OK, a couple of questions. Number one, how would the police come to that conclusion, since not a single autopsy was performed, so obviously this was a manufactured and convenient explanation. That's number one. Number two, the police claimed to identify the bodies. How did they identify the bodies? Many of the bodies were semi-nude. How would they have been able to get hold of their ids in order to identify them?  And then the other thing is that several of the males were actually Muslims. I don't know how that was determined but let's go with that for a second. Why would Muslims be celebrating Christmas? So a lot of this does not make sense.  

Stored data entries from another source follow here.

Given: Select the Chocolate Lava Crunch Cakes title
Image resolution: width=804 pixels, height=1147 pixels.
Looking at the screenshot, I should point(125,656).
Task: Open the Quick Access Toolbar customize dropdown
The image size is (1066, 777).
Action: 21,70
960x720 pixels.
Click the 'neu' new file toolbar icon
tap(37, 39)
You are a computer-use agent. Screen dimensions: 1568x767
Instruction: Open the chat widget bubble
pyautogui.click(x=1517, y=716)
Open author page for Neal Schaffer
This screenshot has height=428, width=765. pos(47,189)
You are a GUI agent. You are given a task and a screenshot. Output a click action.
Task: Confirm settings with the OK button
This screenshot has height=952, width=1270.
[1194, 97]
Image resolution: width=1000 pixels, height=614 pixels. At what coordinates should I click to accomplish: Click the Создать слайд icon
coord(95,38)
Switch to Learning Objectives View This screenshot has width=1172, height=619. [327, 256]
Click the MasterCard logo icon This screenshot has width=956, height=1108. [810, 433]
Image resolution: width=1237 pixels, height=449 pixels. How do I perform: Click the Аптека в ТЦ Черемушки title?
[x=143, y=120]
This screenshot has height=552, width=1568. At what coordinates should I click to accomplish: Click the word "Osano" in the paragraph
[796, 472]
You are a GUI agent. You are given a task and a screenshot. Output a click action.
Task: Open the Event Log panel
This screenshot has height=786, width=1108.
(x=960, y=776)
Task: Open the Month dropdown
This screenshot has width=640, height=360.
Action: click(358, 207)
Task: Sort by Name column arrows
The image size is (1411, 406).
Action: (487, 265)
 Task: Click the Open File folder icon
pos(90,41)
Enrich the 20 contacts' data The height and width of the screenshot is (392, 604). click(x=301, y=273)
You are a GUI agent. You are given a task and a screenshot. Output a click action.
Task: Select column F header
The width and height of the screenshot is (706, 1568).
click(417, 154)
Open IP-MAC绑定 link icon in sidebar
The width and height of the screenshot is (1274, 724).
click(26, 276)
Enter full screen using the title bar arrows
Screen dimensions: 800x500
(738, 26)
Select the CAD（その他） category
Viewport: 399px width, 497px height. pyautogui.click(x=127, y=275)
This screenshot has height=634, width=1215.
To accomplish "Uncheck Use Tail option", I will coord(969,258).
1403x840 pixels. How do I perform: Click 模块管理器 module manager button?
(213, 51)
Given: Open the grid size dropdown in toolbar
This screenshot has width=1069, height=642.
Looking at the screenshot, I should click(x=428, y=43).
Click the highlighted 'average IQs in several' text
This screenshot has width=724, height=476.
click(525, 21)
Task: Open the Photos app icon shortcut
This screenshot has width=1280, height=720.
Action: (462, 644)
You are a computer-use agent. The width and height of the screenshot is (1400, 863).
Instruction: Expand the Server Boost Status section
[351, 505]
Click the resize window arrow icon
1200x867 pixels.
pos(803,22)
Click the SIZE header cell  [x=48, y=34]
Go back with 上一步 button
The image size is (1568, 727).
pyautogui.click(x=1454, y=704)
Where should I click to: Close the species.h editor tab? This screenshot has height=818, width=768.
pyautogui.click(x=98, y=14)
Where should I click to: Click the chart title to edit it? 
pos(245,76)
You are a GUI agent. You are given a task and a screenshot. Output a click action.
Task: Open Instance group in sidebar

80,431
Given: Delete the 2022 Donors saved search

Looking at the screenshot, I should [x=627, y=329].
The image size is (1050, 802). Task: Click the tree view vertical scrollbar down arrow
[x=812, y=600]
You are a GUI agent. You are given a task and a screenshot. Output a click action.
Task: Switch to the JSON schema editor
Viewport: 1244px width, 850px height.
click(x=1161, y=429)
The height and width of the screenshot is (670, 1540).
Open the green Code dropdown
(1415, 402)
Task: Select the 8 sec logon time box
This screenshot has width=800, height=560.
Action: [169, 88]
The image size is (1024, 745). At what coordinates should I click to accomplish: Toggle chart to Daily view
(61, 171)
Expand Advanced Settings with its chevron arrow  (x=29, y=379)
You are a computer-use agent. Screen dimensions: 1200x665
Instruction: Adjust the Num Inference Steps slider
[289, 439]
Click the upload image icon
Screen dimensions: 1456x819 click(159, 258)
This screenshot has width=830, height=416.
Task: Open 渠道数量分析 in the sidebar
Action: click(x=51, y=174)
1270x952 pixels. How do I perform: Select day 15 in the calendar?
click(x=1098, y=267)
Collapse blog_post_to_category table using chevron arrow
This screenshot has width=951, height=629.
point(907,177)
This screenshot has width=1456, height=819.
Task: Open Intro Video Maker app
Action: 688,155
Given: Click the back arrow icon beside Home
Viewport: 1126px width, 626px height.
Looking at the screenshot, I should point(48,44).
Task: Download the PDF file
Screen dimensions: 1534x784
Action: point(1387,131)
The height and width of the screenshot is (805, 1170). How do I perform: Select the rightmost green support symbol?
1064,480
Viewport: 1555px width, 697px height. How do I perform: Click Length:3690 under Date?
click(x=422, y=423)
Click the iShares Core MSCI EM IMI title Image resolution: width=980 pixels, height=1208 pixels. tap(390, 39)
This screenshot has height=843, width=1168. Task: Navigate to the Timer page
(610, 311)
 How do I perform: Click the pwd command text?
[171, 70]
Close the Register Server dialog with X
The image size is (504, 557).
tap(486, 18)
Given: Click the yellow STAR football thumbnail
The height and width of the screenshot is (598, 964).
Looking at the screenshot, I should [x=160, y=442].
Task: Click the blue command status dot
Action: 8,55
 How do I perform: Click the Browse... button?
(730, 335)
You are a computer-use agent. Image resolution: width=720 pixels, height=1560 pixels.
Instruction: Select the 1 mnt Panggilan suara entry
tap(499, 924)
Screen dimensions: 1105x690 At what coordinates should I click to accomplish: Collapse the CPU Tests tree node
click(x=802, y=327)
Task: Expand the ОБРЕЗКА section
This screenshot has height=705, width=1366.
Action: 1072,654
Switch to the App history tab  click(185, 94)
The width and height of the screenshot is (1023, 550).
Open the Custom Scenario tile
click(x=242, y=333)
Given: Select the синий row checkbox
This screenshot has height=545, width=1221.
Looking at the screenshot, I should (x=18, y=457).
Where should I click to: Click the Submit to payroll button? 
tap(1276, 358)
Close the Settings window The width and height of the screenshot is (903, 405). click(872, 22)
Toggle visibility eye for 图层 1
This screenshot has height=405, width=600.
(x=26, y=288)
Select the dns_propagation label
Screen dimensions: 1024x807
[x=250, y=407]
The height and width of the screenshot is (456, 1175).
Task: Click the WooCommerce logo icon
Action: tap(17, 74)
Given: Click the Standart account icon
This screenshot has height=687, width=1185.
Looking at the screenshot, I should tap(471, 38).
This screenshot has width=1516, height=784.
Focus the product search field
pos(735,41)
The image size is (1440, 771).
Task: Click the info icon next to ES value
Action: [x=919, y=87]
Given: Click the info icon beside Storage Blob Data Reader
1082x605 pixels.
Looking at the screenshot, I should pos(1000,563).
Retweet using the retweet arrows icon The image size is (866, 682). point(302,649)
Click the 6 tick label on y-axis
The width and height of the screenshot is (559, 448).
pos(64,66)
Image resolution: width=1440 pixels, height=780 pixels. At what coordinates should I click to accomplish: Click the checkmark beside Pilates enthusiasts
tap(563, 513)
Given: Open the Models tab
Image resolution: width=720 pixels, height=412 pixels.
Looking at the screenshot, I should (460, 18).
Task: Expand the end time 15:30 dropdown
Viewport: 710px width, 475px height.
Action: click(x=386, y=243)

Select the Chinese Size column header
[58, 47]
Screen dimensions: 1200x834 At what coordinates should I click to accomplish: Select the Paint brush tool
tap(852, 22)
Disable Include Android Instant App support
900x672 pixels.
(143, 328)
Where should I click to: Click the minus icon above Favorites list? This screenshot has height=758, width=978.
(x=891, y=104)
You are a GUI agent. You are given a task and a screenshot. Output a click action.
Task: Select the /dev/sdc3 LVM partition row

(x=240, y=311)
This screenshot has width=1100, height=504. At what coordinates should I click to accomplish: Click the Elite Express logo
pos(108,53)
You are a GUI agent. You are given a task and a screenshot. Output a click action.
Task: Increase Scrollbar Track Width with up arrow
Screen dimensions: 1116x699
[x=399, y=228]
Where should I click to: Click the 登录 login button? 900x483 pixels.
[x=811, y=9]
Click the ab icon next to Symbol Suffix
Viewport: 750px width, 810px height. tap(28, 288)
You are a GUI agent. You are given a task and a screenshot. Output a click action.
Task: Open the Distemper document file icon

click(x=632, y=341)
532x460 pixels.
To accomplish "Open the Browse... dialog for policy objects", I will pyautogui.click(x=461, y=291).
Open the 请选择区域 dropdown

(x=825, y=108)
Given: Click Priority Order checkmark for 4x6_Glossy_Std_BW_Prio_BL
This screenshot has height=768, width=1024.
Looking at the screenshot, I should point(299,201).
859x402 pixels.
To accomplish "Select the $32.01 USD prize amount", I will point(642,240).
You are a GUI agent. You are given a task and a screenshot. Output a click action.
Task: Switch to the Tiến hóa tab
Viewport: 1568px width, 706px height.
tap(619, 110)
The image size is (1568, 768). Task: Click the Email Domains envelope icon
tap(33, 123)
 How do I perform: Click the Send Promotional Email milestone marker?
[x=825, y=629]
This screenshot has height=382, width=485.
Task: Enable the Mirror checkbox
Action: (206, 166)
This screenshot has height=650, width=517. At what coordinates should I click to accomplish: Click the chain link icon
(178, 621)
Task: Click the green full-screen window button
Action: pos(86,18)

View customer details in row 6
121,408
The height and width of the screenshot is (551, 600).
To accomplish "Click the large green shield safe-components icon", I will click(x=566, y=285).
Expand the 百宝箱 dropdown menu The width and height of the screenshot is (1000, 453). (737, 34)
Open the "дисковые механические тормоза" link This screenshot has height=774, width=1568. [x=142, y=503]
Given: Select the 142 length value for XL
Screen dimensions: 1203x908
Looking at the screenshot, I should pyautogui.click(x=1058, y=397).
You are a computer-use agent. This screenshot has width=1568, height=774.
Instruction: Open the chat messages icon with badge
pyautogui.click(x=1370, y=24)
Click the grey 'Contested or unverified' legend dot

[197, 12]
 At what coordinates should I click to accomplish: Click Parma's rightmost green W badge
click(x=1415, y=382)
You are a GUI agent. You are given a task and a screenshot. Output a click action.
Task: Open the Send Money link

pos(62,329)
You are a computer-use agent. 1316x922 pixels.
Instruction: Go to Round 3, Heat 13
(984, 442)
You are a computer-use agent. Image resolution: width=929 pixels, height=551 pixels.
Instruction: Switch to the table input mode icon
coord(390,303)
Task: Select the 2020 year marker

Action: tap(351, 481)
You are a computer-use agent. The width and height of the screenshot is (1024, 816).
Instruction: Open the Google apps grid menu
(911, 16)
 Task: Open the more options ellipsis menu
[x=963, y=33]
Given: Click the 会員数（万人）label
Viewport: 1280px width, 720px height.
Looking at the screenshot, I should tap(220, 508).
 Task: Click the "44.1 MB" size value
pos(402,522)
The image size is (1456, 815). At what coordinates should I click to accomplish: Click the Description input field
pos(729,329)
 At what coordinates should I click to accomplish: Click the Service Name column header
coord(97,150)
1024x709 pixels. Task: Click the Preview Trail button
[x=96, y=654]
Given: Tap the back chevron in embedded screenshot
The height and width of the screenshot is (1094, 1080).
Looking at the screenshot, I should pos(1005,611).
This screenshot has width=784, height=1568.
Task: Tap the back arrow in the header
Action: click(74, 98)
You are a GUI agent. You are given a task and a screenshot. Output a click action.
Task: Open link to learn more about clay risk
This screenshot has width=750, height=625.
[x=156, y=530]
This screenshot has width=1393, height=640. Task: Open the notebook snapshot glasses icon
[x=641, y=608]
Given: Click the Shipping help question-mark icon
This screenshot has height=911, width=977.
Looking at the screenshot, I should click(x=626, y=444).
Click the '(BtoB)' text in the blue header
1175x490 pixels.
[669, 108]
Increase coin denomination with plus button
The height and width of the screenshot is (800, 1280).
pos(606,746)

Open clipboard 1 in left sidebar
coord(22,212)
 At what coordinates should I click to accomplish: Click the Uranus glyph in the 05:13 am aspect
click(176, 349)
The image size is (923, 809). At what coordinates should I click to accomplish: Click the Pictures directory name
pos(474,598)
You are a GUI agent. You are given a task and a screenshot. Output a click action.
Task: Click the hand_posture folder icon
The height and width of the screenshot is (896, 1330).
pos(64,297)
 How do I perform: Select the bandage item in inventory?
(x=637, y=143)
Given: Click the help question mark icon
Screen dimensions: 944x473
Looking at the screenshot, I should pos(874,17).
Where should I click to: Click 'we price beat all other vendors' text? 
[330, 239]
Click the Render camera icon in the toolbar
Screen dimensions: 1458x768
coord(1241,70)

And then, Ann, the most critical and important thing is actually that the owners of the beachfront hotels where these individuals allegedly had been celebrating the holiday season, all of them said that they did not witness a single incident and that they patrolled the waters off their hotels, including with speedboats, and that, out of the whole entire celebration season, only one family came to report that a relative of theirs who had gone swimming had disappeared. Just one report. 

So obviously there are many questions. People think that this was a clear sign to try and intimidate people that the government was sending out. And then, of course, the second incidence is the one that's been widely, also, reported, the so-called disappearance of Christopher Aine, who was a senior aide to one of the candidates, Amama Mbabazi. And subsequently a photograph of a body appeared in one of the local papers in Uganda, and his sister, Aine's sister, said that indeed was a photograph of the corpse of her brother. And it's believed that he has been killed on the orders of the police chief, General Kayihura, who of course would take his orders from General Museveni.

AG: How credible a mediator do you think General Museveni is in the Burundian situation?

MA: That's almost like Hitler being a mediator in any crisis in Europe in the 1940s. It is preposterous. It does not make sense. How can a genocidal killer hope to help another country avert a domestic crisis? It's preposterous and it also points at the hypocrisy, outrageous hypocrisy of the international community to allow someone with his reputation and his history to be a "mediator" in any political crisis in another country.  

AG: OK, lastly, what sort of stance do you think the U.S. is going to take with regard to this election? 

MA: The U.S. will take a wait-and-see stance. The U.S. just wants a partner that the U.S. can work with. If General Museveni steals these elections, if there's enough resistance from the population and they refuse to allow General Museveni to steal the elections, and if he acts with brutality, if he unleashes bloodshed, I see the U.S. actually, at some point, issuing a statement telling him to step down. I think the U.S. has realized that Ugandans have reached their limit and they're willing to take any measure, any action, to make sure that the thirty year regime, the dictatorship of General Museveni, does not continue in Uganda.

AG: Milton Allimadi, thank you for speaking to KPFA. 

MA: Thank you so much as always.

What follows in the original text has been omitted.